До появления Жукова праздники в аду проходили бестолково, шумно и не очень весело. Женщины на эти праздники не приглашались. Такова была воля «самого», который, однако, в насмешку, наверное, объявил главным адским торжеством Международный женский день Восьмое марта. Мол, хоть и без женщин, а праздновать – празднуем. Черти попытались играть в трансвеститов, наряжались дамами, девочками, куклами, однажды один, молодой, явился одетым, как Барби, другой – как Лолита с ракеткой под мышкой, но так как еды не умели готовить, а жрали сырое, перчёное, грязное, то праздники часто кончались скандалами, и все уходили, плюясь, сквернословя.

В этом году стало известно, что ожидается то ли залп Авроры, то ли свержение одного из Людовиков, и решено было приказать Жукову сделать на 8 Марта салат. Черти подвели пьяненького Ваньку, которого они считали наполовину уже своим и изредка рисовали ему на лбу синие рожки, к огромному костру и велели, не мешкая, жарить рябчиков. Ванька, который к старости сделался не в меру сентиментален, умильно сложил губы бантиком и с жалостью посмотрел на клетку, в которой бились пестренькие и ласковые птички.

– Соловэй, соловэй, пта-а-а-ашэчка! – запел он, фальшивя. – Канарэ-э-эчка! Жалобно поёт! Вот поёт и поёт, для чэго-о-о она поёт?

– Ты оперу не разводи, Аполлоныч, – сказали ему. – Давай жратву делай. А то, понимаешь, распелся не к месту…

– Ваше сиятельство, – забормотал Ванька, – за грехи тяжкие мне не то что у чертей – виноват, ваше сиятельство! – на кухне работать, мне за ими сортиры чистить, и то ведь за честь бы почёл. Вот ведь как! Ведь тварь я дрожащая, ваше сиятельство! Люсьенка меня за родного держал, к Полинке, дочурке его, даже сватали, а я его, бедного, я его, бедного…

Тут Ванька расплакался, разнюнился и, сворачивая рябчикам тёплые их шейки, совсем превратился в какую-то бабу.

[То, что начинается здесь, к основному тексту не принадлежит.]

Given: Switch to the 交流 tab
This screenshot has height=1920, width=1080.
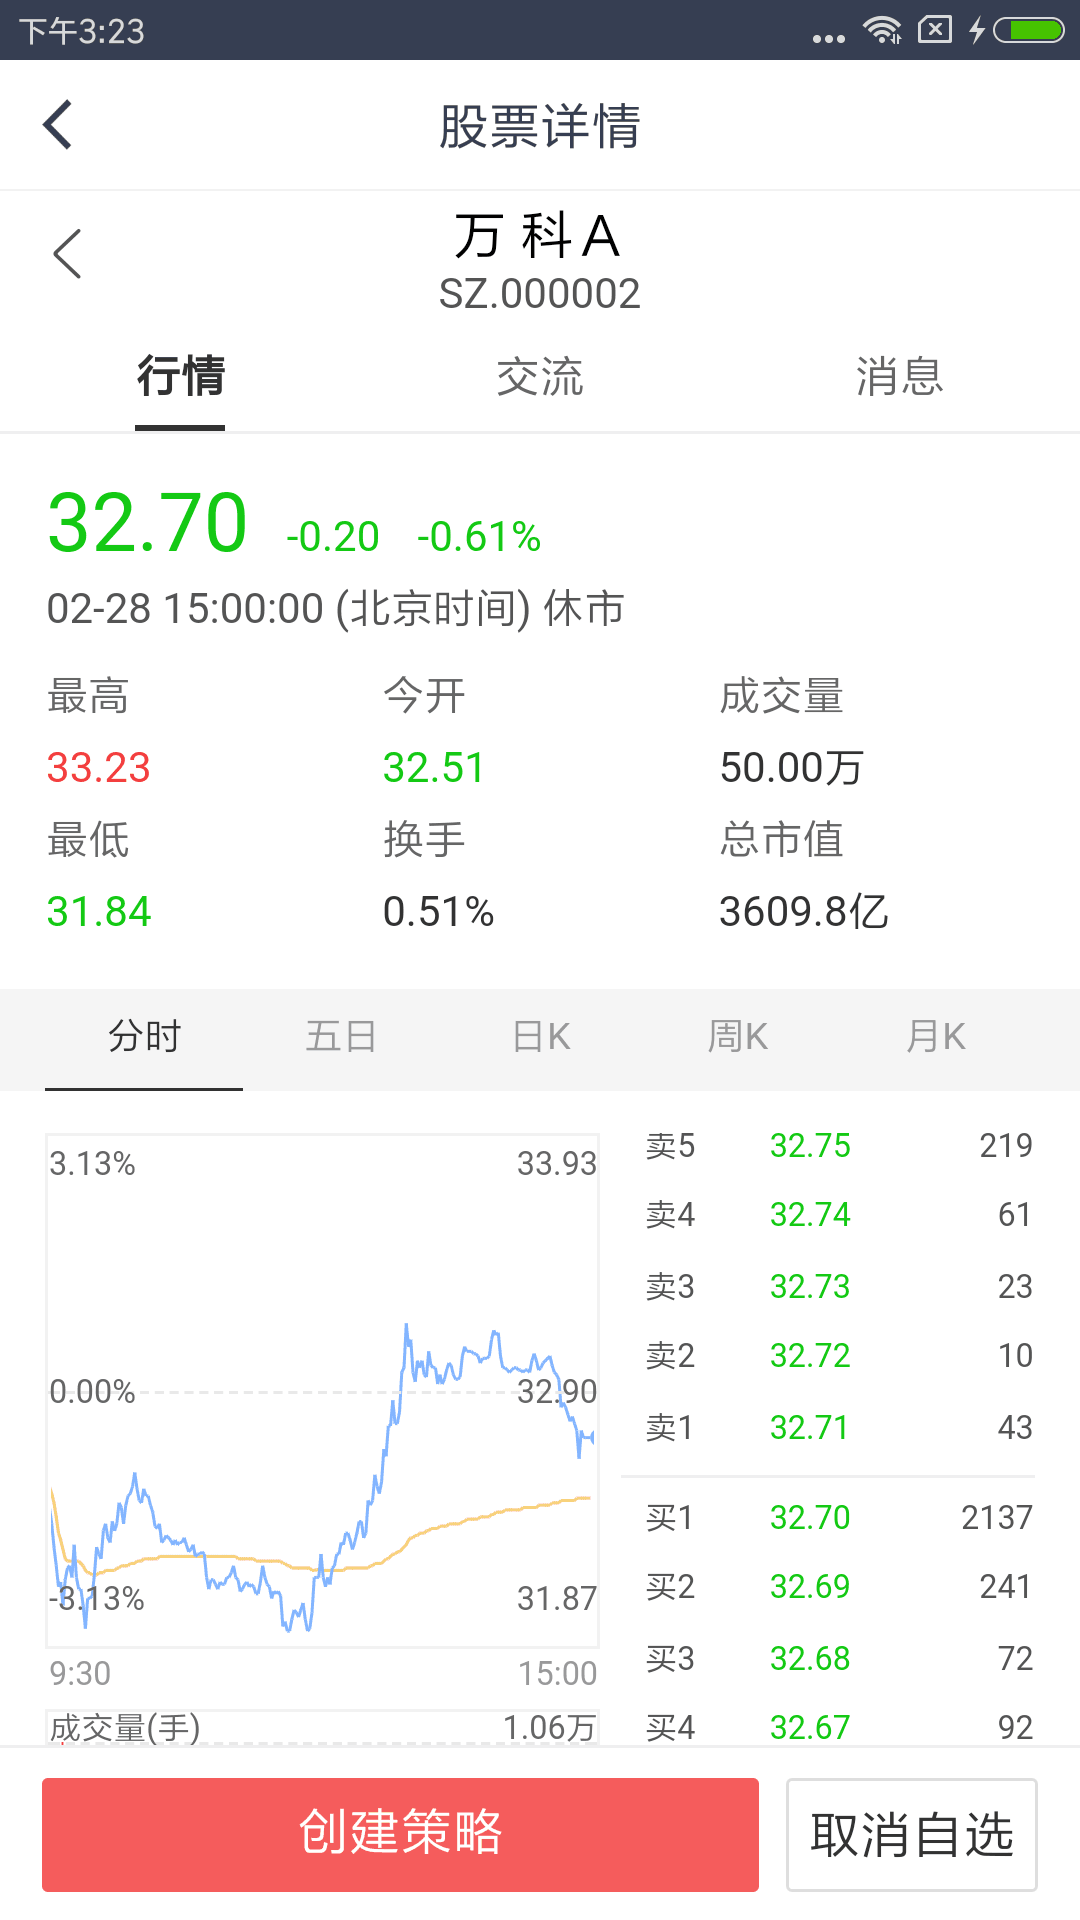Looking at the screenshot, I should click(540, 378).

– Иван, ты того… – сказал самый старший. – У нас тут не плачут.

– Неужли никто? Никогда? – У Ваньки сверкнули глазёнки. – Так рай-то у вас! А не там, где они!

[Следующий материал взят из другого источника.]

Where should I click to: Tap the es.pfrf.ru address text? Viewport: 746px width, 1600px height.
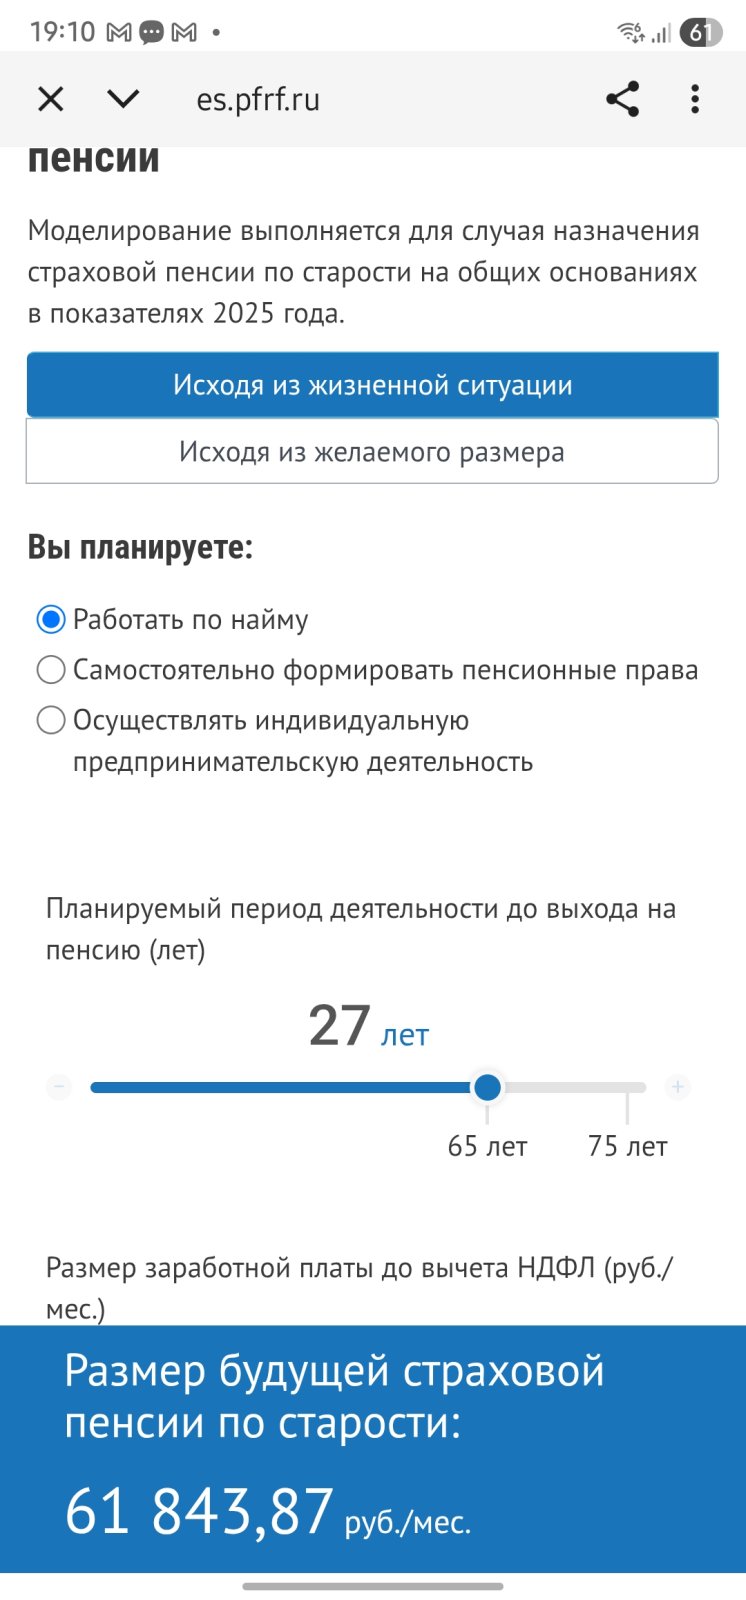click(x=258, y=100)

И хотя он сделал весьма неопределенное движение зрачками наверх, черти отлично поняли, о чем идет речь, и завертели хвостами от волнения.

– Твоя, Ваня, правда! У них, наверху, там, где крылышки эти и райские кущи, – у них там такое творится! Они на родню ведь часами глядят! Во сны к ним приходят! Поскольку жалеют! Одна дерготня, никакого покоя: то сын заболел, то невеста тоскует. А этим, крылатым, ведь каждая слёзка оттуда видна! Они и сочувствуют, и изнывают, на что им тогда этот ихний Эдем? А здесь-то, в огне, да в дыму, да в чаду, мы разве кого вспоминаем? Зачем? Плювать нам на всех, совершенно плювать!

Ванька заметил, что слово «плевать» черти произносили так же, как поварята в его ресторане: плювать.

– Так надобно это всё пересмотреть! – И Ванька всплеснул аккуратно ладошками. – Ведь несправедливо же, ваши сиятельства! Тогда пусть и станет известно, что рай находится там, где все ваши сиятельства, а там – ну, куда все стремятся – там ад! Ведь так получается или не так?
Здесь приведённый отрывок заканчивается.